Objective: The Fas/Fas ligand (FasL) apoptotic pathway is activated in patients with autoimmune thyroid disease (AITD). It is believed that Fas and FasL expression in intrathyroidal T lymphocytes and thyrocytes is regulated in a manner resulting in thyroid cell apoptosis in Hashimoto’s thyroiditis (HT) or lymphocyte apoptosis in Graves’ disease (GD). The hypothesis that Fas and FasL may be differentially expressed on peripheral lymphocytes in patients with HT and GD was investigated in the present study.

Methods: A total of 45 patients with untreated HT, 30 with subclinical hypothyroidism (mean age 34.9±14.9 years) and 15 with clinical hypothyroidism (mean age 37.0±18.4 years) as well as 13 hyperthyroid patients with untreated GD (mean age 35.8±14 years) were studied and compared with 20 healthy controls (mean age 37.4±15.3 years. Fas and FasL expression on CD4⁺ and CD8⁺ peripheral T lymphocytes were evaluated using two- and three-color flow cytometry on FACScan and the appropriate software (CELL Quest, Becton Dickinson).

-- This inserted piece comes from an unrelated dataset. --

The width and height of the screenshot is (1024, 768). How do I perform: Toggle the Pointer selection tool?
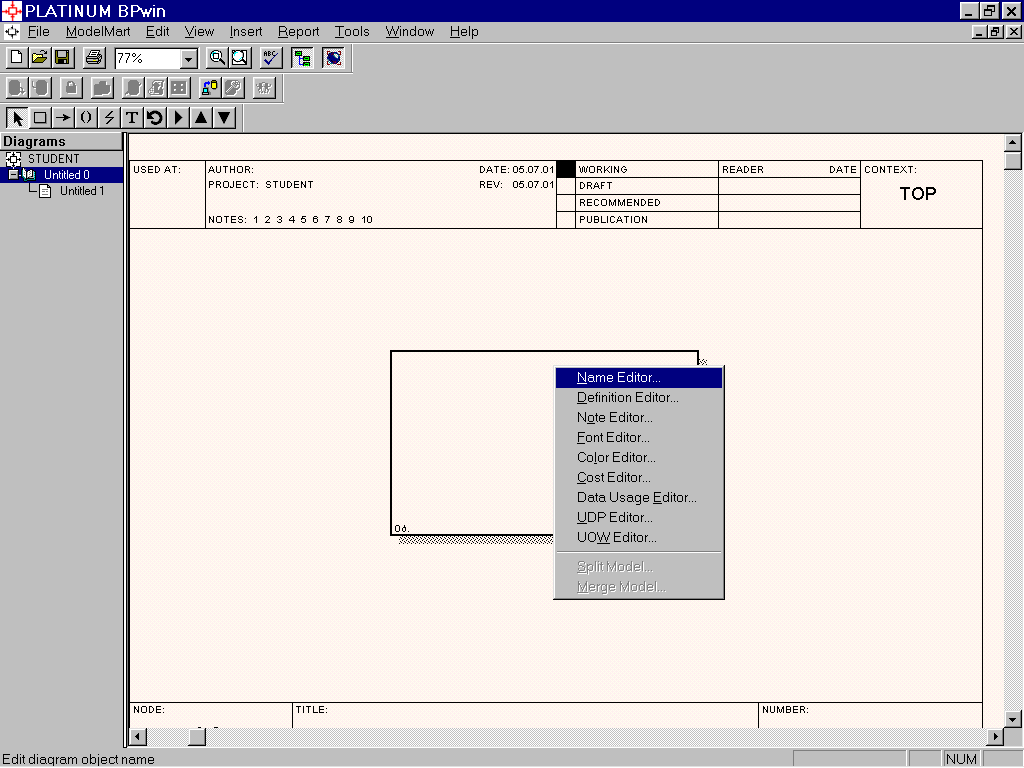pyautogui.click(x=17, y=117)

Results: The proportion of CD4⁺ T cells expressing Fas was increased in both GD (64.1%±14.2, P<0.05) and HT patients (61.1%±15.1 in those with clinical and 61.4%±13.0 in those with subclinical hypothyroidism, compared to controls (49.9%±7.7, P<0.05). The proportion of CD8+T cells expressing Fas was also increased in patients with HT (77.4%±16.6 in those with clinical and 74.4%±14.4 in those with sublclinical hypothyroidism, P<0.05) while no significant increase was observed in patients with GD (67.2%±10.7) compared to controls (59.8%±14.0). FasL expression on peripheral CD4⁺, CD8⁺ lymphocytes was below 3%.

Conclusion: Fas expression is upregulated in peripheral CD4⁺ and CD8⁺ T lymphocytes in patients with untreated AITD with no significant differences between patients with HT and those with GD. This may reflect the activation of the Fas mediated apoptotic pathway in AITD.